Exercise description: In the records that come next, find every line with "will". Return those lines.

------------------------

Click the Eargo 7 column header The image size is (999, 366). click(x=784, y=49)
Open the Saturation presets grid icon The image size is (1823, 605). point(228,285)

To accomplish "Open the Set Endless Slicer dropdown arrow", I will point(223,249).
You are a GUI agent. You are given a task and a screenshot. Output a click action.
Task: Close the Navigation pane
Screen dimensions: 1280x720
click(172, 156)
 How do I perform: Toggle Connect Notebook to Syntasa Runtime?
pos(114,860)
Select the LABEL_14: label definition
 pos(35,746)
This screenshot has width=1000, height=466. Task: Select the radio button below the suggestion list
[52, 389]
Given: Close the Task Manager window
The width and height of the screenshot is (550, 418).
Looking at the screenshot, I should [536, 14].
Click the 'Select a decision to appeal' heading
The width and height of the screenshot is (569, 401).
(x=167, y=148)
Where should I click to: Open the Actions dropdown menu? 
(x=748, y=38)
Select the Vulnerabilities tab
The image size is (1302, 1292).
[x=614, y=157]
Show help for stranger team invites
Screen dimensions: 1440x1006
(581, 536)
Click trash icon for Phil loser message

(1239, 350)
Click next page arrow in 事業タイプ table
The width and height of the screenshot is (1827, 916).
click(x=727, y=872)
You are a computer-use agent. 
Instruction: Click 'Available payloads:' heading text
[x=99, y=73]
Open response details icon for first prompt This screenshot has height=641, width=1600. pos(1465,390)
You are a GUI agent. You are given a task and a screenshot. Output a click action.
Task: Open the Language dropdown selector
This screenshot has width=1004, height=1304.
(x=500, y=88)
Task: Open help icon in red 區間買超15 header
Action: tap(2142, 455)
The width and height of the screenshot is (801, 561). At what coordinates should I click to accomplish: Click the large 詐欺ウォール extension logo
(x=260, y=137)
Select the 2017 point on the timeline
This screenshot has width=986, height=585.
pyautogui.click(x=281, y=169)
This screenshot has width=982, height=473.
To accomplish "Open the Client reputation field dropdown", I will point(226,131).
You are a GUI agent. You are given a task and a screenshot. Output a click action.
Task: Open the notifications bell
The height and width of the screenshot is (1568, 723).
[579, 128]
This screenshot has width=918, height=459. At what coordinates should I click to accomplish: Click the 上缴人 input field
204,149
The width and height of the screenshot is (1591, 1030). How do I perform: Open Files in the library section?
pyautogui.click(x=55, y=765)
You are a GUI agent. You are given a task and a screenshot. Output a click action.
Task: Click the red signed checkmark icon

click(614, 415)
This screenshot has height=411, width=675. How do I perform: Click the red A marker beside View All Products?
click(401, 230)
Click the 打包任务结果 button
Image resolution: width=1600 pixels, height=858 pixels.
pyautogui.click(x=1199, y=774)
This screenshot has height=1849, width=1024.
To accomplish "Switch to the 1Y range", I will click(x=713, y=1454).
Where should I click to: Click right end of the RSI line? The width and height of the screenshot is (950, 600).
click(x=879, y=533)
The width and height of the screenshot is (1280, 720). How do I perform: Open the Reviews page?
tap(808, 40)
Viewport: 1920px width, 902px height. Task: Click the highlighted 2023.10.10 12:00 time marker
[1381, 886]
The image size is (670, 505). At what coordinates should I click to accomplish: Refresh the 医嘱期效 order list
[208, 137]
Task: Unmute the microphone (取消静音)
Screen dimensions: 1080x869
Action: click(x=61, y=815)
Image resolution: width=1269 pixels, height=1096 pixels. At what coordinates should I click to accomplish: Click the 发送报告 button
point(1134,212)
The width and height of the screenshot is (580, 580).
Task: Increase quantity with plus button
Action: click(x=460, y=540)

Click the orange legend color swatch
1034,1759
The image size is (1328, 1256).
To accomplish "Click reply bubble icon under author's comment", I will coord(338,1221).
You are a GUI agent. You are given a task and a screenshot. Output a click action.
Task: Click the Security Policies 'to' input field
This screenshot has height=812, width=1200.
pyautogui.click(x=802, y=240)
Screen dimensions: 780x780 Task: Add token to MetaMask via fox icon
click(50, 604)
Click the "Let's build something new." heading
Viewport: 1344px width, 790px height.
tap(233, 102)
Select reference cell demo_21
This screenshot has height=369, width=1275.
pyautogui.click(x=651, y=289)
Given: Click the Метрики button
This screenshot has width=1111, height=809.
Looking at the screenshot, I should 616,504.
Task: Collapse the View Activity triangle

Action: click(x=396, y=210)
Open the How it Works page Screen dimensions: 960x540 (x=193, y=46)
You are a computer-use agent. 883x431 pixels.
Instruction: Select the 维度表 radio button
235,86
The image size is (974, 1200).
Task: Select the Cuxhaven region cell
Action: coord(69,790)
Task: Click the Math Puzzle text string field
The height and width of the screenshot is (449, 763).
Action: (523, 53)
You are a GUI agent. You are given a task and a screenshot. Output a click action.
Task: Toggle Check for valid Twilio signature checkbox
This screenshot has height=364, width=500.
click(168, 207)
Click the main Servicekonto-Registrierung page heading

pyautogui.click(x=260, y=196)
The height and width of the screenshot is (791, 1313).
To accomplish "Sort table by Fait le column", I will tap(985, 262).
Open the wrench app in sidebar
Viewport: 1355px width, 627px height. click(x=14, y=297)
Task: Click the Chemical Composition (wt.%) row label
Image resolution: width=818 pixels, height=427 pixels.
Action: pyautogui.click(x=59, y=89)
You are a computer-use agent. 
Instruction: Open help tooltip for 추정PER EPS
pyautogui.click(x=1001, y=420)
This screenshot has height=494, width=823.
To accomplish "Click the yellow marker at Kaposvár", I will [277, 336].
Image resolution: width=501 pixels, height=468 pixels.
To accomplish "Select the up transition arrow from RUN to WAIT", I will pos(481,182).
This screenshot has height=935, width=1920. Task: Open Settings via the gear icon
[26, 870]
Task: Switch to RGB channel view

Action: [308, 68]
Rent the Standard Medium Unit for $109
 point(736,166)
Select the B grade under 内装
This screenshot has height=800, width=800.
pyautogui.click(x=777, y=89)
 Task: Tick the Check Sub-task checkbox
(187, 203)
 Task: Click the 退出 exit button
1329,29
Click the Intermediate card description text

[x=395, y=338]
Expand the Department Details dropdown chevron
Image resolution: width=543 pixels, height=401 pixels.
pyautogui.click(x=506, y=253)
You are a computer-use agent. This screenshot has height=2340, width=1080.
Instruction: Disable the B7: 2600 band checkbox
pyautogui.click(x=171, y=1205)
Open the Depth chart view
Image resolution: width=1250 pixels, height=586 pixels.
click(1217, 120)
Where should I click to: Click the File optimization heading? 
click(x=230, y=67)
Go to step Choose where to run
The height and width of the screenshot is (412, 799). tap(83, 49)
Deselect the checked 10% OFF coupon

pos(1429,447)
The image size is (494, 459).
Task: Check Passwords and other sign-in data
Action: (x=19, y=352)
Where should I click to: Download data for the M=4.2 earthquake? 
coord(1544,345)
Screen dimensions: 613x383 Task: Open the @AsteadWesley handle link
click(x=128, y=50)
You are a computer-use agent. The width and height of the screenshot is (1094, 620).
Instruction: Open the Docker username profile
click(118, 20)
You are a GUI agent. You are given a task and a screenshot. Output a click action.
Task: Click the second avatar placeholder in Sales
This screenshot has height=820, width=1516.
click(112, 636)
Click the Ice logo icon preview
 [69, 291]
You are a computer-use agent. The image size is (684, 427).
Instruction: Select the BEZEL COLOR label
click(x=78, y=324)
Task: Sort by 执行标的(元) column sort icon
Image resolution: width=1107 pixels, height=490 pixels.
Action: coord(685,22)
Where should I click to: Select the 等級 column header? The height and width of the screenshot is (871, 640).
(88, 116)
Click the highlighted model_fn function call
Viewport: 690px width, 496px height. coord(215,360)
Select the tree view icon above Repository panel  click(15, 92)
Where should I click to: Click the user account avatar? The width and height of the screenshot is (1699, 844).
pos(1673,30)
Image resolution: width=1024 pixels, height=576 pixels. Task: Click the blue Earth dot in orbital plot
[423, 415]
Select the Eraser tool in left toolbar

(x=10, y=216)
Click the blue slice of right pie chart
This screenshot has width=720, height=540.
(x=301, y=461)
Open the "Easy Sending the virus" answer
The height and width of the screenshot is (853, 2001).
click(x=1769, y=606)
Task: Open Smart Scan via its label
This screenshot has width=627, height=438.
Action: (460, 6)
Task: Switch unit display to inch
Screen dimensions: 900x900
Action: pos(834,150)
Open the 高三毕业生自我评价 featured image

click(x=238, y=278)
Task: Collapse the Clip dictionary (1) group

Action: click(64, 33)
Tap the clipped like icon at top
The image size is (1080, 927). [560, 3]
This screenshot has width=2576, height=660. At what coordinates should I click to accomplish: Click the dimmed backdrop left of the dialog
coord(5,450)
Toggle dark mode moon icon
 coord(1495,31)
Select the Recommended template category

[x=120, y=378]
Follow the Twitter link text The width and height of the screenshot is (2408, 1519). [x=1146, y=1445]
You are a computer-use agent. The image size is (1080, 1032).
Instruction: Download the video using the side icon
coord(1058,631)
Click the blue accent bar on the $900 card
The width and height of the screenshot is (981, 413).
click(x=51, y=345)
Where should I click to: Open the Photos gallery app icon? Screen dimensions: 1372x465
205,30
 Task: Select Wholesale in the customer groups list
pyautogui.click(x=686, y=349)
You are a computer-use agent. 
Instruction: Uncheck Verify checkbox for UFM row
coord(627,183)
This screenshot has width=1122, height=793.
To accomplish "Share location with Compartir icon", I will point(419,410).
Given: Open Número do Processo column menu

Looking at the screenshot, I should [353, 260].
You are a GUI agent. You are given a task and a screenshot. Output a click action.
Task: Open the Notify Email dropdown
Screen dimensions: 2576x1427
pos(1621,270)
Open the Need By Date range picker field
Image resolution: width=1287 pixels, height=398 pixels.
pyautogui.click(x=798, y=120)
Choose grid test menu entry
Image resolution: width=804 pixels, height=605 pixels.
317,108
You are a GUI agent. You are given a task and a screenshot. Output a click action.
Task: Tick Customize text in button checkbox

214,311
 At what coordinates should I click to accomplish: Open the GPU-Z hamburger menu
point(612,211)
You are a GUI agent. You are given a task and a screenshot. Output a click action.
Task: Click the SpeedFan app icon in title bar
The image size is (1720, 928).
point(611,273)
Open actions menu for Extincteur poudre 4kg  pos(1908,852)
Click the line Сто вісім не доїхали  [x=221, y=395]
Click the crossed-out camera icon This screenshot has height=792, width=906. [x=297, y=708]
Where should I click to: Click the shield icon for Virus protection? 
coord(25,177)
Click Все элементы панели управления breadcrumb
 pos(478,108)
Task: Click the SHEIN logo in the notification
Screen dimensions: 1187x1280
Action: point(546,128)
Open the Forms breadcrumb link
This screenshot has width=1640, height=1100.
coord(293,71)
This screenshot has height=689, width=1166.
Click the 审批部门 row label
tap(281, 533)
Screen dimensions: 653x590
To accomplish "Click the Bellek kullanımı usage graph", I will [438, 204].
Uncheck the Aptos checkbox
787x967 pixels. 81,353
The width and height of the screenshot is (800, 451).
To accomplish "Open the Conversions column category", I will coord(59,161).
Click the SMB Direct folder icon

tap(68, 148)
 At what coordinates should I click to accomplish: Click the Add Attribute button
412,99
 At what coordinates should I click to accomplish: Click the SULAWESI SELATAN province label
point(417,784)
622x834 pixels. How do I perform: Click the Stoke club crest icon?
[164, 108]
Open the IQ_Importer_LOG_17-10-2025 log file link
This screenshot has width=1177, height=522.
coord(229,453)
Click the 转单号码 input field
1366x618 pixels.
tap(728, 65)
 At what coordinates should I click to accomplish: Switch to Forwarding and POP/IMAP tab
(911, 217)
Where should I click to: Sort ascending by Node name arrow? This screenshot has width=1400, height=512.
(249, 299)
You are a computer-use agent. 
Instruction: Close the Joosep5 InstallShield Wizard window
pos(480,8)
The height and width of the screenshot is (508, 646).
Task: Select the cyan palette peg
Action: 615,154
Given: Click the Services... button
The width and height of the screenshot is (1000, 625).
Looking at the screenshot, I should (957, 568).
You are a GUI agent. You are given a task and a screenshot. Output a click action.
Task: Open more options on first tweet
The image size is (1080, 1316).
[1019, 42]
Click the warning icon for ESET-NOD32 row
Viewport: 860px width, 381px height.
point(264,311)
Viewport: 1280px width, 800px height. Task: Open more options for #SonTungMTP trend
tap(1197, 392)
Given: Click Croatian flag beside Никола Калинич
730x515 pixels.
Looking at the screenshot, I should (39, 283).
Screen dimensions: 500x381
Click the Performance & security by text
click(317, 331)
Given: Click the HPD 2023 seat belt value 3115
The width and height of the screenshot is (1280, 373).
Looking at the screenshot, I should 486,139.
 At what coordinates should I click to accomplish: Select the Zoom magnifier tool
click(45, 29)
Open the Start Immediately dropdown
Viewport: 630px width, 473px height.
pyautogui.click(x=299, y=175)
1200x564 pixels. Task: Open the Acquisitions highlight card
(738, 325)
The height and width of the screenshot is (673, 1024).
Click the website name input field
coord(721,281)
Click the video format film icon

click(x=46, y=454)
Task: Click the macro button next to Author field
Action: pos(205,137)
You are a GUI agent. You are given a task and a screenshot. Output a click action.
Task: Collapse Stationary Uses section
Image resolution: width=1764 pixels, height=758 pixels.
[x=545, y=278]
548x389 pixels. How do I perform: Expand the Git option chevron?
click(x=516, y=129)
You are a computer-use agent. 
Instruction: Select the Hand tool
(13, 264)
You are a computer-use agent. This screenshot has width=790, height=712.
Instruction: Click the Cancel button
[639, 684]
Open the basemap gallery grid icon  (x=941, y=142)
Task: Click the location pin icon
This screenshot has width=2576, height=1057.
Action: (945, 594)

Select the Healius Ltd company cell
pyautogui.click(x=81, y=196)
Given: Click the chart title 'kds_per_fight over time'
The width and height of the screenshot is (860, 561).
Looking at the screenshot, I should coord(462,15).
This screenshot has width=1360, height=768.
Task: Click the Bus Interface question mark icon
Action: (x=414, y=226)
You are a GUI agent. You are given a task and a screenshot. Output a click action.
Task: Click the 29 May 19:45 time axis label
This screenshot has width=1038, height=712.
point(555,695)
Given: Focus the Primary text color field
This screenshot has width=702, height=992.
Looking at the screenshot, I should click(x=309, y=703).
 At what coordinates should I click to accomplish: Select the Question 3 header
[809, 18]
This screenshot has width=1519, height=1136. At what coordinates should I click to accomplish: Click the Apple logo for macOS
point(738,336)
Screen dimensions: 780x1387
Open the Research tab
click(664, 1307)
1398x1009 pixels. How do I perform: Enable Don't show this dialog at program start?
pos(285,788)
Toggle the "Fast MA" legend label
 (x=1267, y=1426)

------------------------

Written solution:
To accomplish "Open the Set Endless Slicer dropdown arrow", I will point(223,249).
To accomplish "Open the Client reputation field dropdown", I will point(226,131).
To accomplish "Switch to the 1Y range", I will click(x=713, y=1454).
To accomplish "Click reply bubble icon under author's comment", I will coord(338,1221).
To accomplish "Sort table by Fait le column", I will tap(985, 262).
To accomplish "Click the yellow marker at Kaposvár", I will [277, 336].
To accomplish "Select the up transition arrow from RUN to WAIT", I will pos(481,182).
To accomplish "Share location with Compartir icon", I will point(419,410).
To accomplish "Click the Bellek kullanımı usage graph", I will [438, 204].
To accomplish "Open the Conversions column category", I will coord(59,161).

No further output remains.